* **Work to complete**:
1. Could you write out, word for word, the part of the blog posts between "One warm Summer" and "maintain her balance.", inclusive?
2. Can you carry the blog posts on from the last sentence shown?

* **Passage provided**:
★ ★ ★ ★ ★
Tag Archives: alcohol

No, I Didn’t Get Raptured. Just Ripped.

1 Jun

What’s up Interweb?!

So, yeah.  I took an unexpected hiatus.  I basically took a hiatus from everything including, but not limited to, cleaning my house, yard work, and checking anything off of my To Do List.   Things I didn’t take a hiatus from include eating ice cream, reading some really good books, humpy time with the Hubby, and piña coladas.

Since my last post, I am now the mother to an adorable, but extremely a-hole-ish, new puppy!  I forgot how much work a puppy can be, especially when you end up with an a-hole like Kemba.  Obviously, I love him, but he’s sort of evile.  As a matter of fact, as I type this I can hear his evil puppy growls and snarls as Hubby sternly repeats, “Kemba!  No bite!!”.  This has been going on for about 20 minutes.  We better break that dog’s spirit soon or I’m afraid we’re going to end up with a complete dickhead of a dog.

I can’t wait to read what you guys have been up to.  I missed you.  Seriously.  I’m not just saying that because I’m drunk.  As my classy girl, Snooki, would say, “I love you so much, I want you to get it in”.

Jersey Shore, Bitches!


Equal Opportunity Brawler

3 May

My friend “A” called the other day to ask if I would be interested in seeing Def Leppard in concert this Summer (no, I’m not).  That reminded me of something.

One warm Summer night a few years ago, Hubby and I went with “A” and her boyfriend see a local reggae band.  I was particularly excited because I love the band, and because the bar served killer margaritas.  The combination of the weather, music, and fruity drinks is what Summer is all about for me. 

As the band played and the drinks went down, I noticed there was a woman standing directly in front of the stage.  There were about four empty beer bottles and a few empty margarita glasses on the table next to her.  She was very pretty and had this long straight dark hair that swayed back and forth with the beat of the music.  She struggled to maintain her balance. 

The band played the first few notes of “Three Little Birds” and “A” grabbed my arm and screamed “I LOVE THIS SONG!  LETS DANCE.”  She whisked me away toward the front of the crowd and we danced to the music.
★ ★ ★ ★ ★
* **Data supplied**:
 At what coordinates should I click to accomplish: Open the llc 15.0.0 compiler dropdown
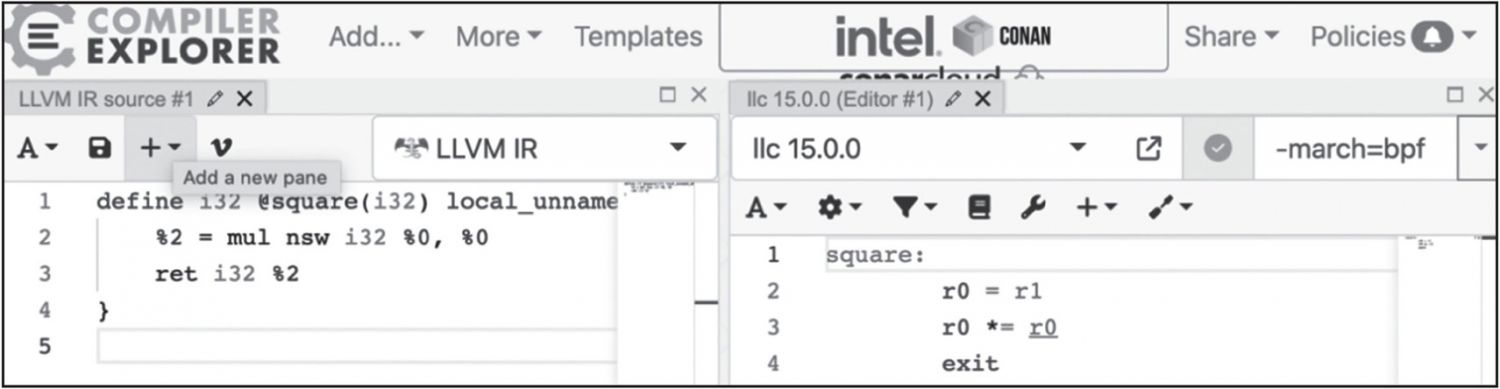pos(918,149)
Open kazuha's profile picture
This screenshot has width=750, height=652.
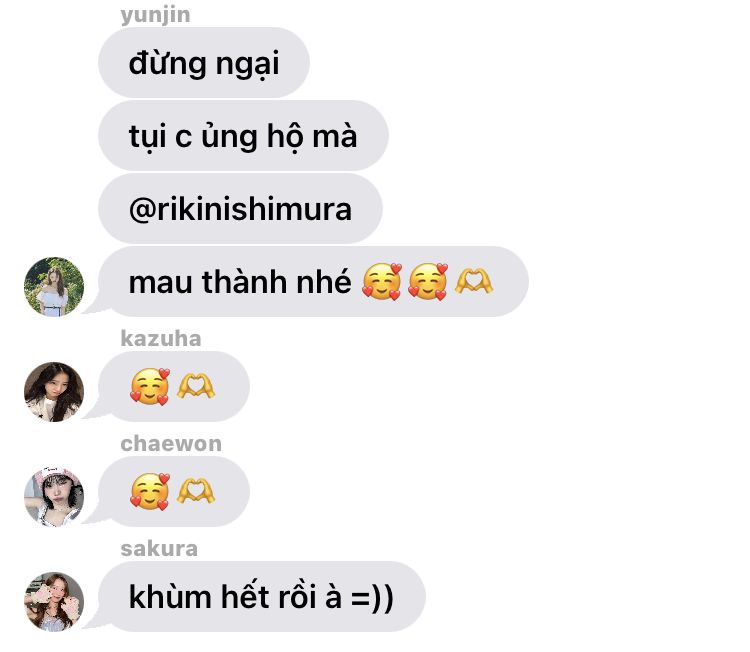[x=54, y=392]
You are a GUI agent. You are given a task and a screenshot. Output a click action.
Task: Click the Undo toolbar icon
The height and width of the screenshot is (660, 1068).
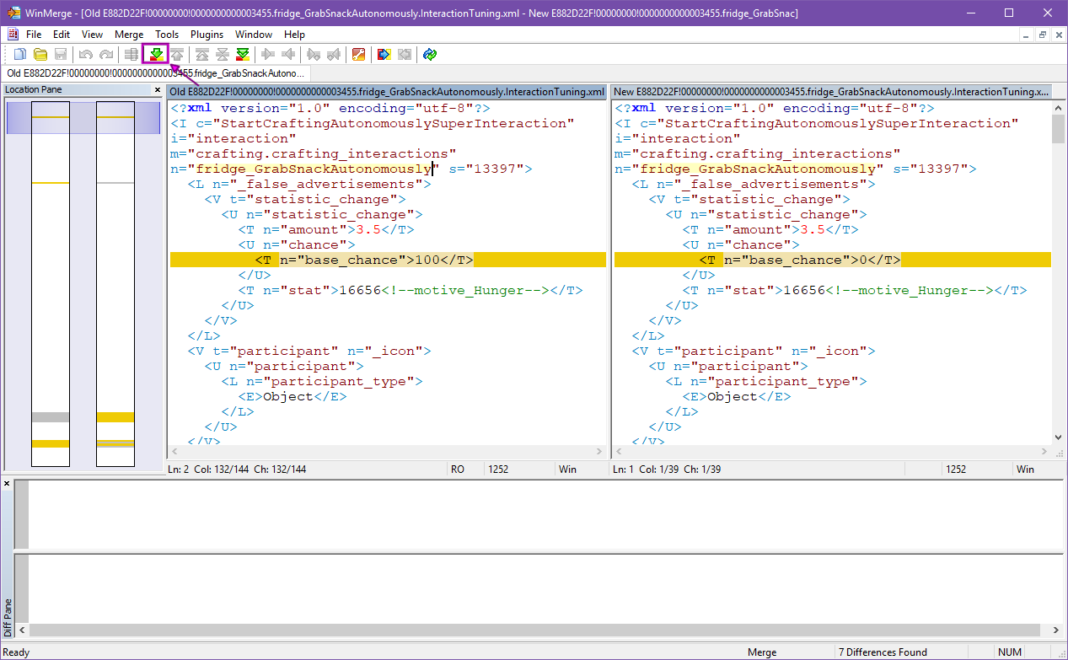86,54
★ ★ ★ ★ ★
* **Exercise results**:
1.
One warm Summer night a few years ago, Hubby and I went with “A” and her boyfriend see a local reggae band.  I was particularly excited because I love the band, and because the bar served killer margaritas.  The combination of the weather, music, and fruity drinks is what Summer is all about for me. 

As the band played and the drinks went down, I noticed there was a woman standing directly in front of the stage.  There were about four empty beer bottles and a few empty margarita glasses on the table next to her.  She was very pretty and had this long straight dark hair that swayed back and forth with the beat of the music.  She struggled to maintain her balance.

2.
Things were getting pretty tight on the dance floor.  As the crowd pushed us closer and closer to the stage I noticed we were also moving closer to Miss Sway-zee .   “A” accidentally bumped into her, and quickly apologized with a sincere “Sorry, hon.  It’s so crowded in here.”

But, Miss Sway-zee wasn’t having it.  She responded with a glare so cold I could see my breath.  “A” was taken aback, “Whatever”, “A” said as I pulled her away.

A few moments later I saw Miss Sway-zee leave her post and stumble towards us.  I immediately got the feeling that this wasn’t going to end well.  I slammed my margarita and prepared for the worse.

Sure enough, just as Miss Sway-zee passed us, she dropped her shoulder right into “A’s” causing “A” to spill her drink all over herself.


BB:  *blink, blink*

A:  You need to move along. 

BB:  *glassy-eyed stare*


BB:  *Sway. Stumble. Sway*

A:  You know what?!  You’re wasted.  Just get out of my face.

BB:  *Nothing*

A:  Are you deaf?!  I said get out of my face.

Then, it hit me.  The evening’s scenes played in a montage in my head-  M. Knight Shyamalan style.

  • Miss Sway-zee  had been glued to the front of the stage the entire night-  not even a  foot away from a huge speaker. 
  • When “A” apologized for bumping into her, Miss Sway-zee acted as though she hadn’t heard her. 
  • The verbal exchange that had just happened was literally falling on deaf ears. 

I grabbed “A’s” arm and slurred into her ear, “I’m pretty sure she is deaf.”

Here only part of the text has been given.